Kincaid further stressed that any technological or procedural failures must be immediately reported to the Central Bank so that adequate measures can be taken to mitigate risks and prevent further breaches.
In addition to regulatory troubles in Ireland, Coinbase has recently come under political scrutiny in the United States. Democratic Senator Chris Murphy accused the company of being linked to a “corruption factory” tied to former President Donald Trump’s administration. The senator alleged that campaign donations from Coinbase were politically motivated and may have influenced the decision to drop a Securities and Exchange Commission (SEC) lawsuit against the exchange.
Coinbase’s legal and policy executives swiftly denied the allegations.
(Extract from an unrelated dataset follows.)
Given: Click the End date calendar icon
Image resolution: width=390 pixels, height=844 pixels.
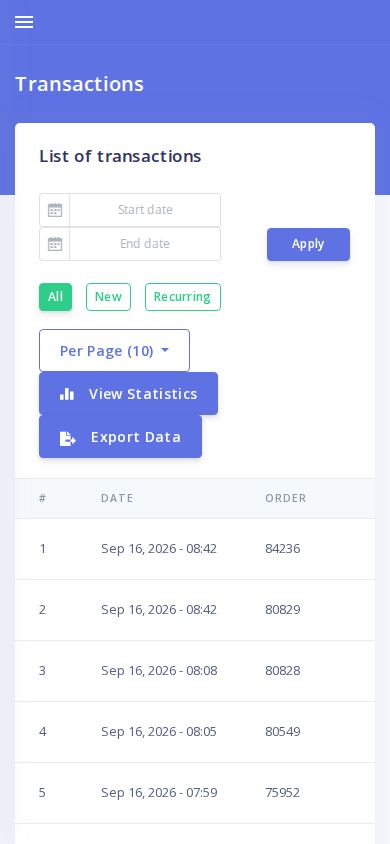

Chief Legal Officer Paul Grewal and Chief Policy Officer Faryar Shirzad described the claims as unfounded. Shirzad criticized the previous SEC leadership’s approach as one characterized by intimidation and misuse of authority. Grewal added that allowing Coinbase to go public, only to later target it with litigation, exemplified arbitrary and politically motivated enforcement.
Although the Irish fine is significant, it’s not the first time Coinbase has faced regulatory action. In 2022, the U.S. Department of Financial Services fined the company $50 million for similar failings in its compliance programs. This pattern suggests ongoing challenges in maintaining adequate oversight systems amid rapid global expansion.
The Irish case highlights a broader issue within the cryptocurrency sector: the struggle to meet traditional financial compliance standards while operating in a decentralized, fast-evolving market. As digital assets become more integrated into mainstream finance, global regulators are ramping up scrutiny to ensure that crypto firms cannot act as conduits for illicit financial flows.
Compliance experts argue that this case sends a clear signal to other crypto firms operating within the European Union. The introduction of the Markets in Crypto-Assets (MiCA) regulation, set to take full effect in 2024, will impose stricter obligations on virtual asset service providers, including requirements for risk management, audit transparency, and consumer protection. Firms failing to adapt to this evolving regulatory environment may find themselves facing similar enforcement actions.
In response to the fine, Coinbase has publicly committed to improving its compliance infrastructure. The company stated it is investing in upgraded transaction monitoring systems and increasing staff across its compliance and legal departments. However, critics remain skeptical, pointing out that the scale and duration of the failures in Ireland suggest deeper structural weaknesses.
Some industry analysts view this incident as a tipping point for the crypto sector in Europe. They argue that regulators are no longer willing to tolerate the “grow now, regulate later” approach that has long defined the industry. Instead, there is a growing insistence on accountability and transparency from day one.
Moving forward, Coinbase’s ability to maintain its European operations—and its reputation—may hinge on how effectively it can demonstrate compliance with both existing and emerging regulatory frameworks. For investors and users, the Irish case serves as a reminder of the risks associated with even the most established players in the crypto space.
In conclusion, the $24.75 million fine levied by the Irish Central Bank is not just a punitive measure—it’s a wake-up call. It underscores the need for crypto exchanges to prioritize robust compliance programs, not only to satisfy regulatory authorities but also to maintain user trust and financial system integrity. As the industry matures, so too must its governance, oversight, and responsibility.